The plant DNA large language models (LLMs) contain a series of foundation models based on different model architectures, which are pre-trained on various plant reference genomes.  
All the models have a comparable model size between 90 MB and 150 MB, BPE tokenizer is used for tokenization and 8000 tokens are included in the vocabulary.  


**Developed by:** zhangtaolab

### Model Sources

- **Repository:** [Plant DNA LLMs](https://github.com/zhangtaolab/plant_DNA_LLMs)
- **Manuscript:** [PDLLMs: A group of tailored DNA large language models for analyzing plant genomes]() 

### Architecture

The model is trained based on the State-Space Mamba-130m model with modified tokenizer specific for DNA sequence.

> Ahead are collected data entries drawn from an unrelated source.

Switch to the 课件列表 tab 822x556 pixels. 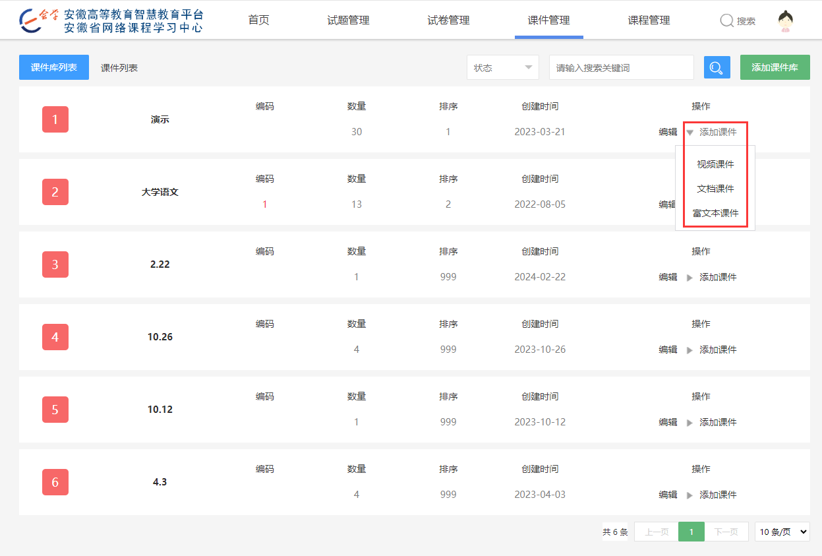pyautogui.click(x=119, y=68)
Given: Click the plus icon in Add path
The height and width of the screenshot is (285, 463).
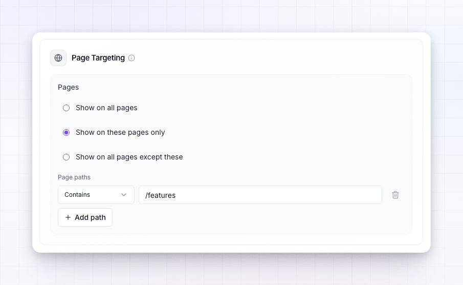Looking at the screenshot, I should (68, 217).
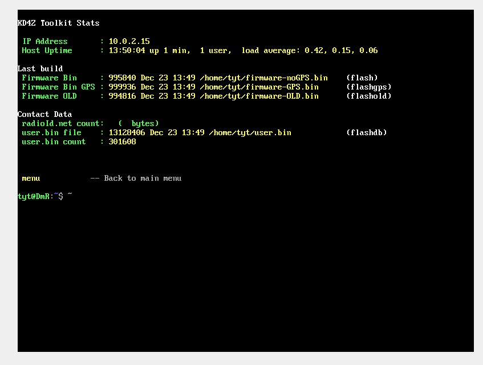Select the /home/tyt/user.bin path

[x=250, y=133]
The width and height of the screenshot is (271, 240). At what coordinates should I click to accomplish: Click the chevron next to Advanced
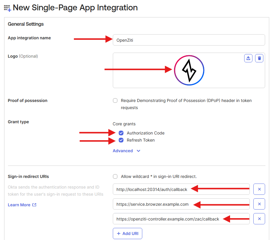coord(138,151)
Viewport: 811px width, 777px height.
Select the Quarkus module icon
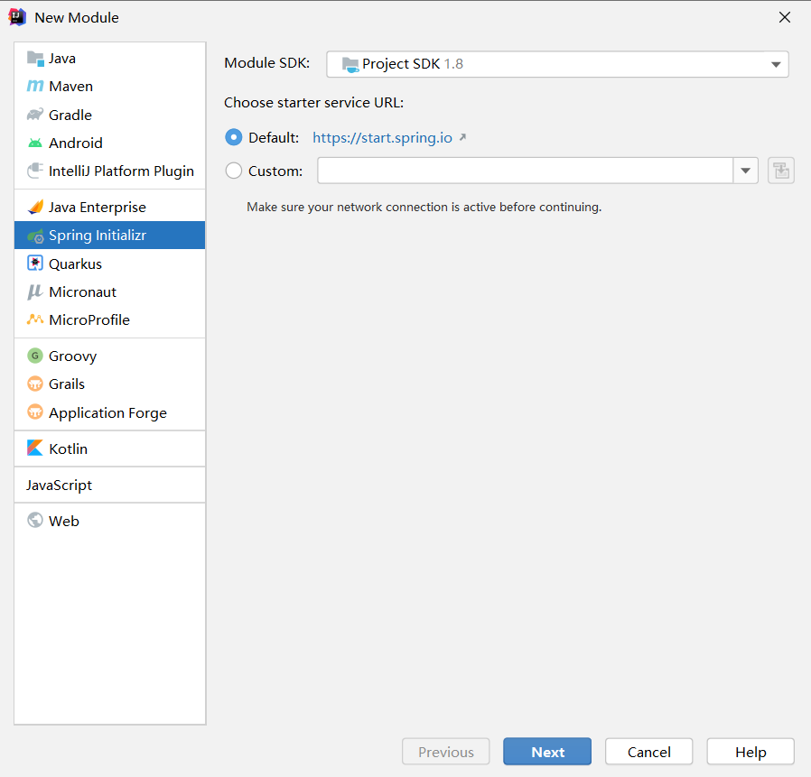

This model is fine-tuned for predicting lncRNAs.


### How to use

Install the runtime library first:
```bash
pip install transformers
pip install causal-conv1d<=1.2.0
pip install mamba-ssm<2.0.0
```

Since `transformers` library (version < 4.43.0) does not provide a MambaForSequenceClassification function, we wrote a script to train Mamba model for sequence classification.  
An inference code can be found in our [GitHub](https://github.com/zhangtaolab/plant_DNA_LLMs).  
Note that Plant DNAMamba model requires NVIDIA GPU to run.


### Training data
We use a custom MambaForSequenceClassification script to fine-tune the model.  
Detailed training procedure can be found in our manuscript.


#### Hardware
Model was trained on a NVIDIA GTX4090 GPU (24 GB).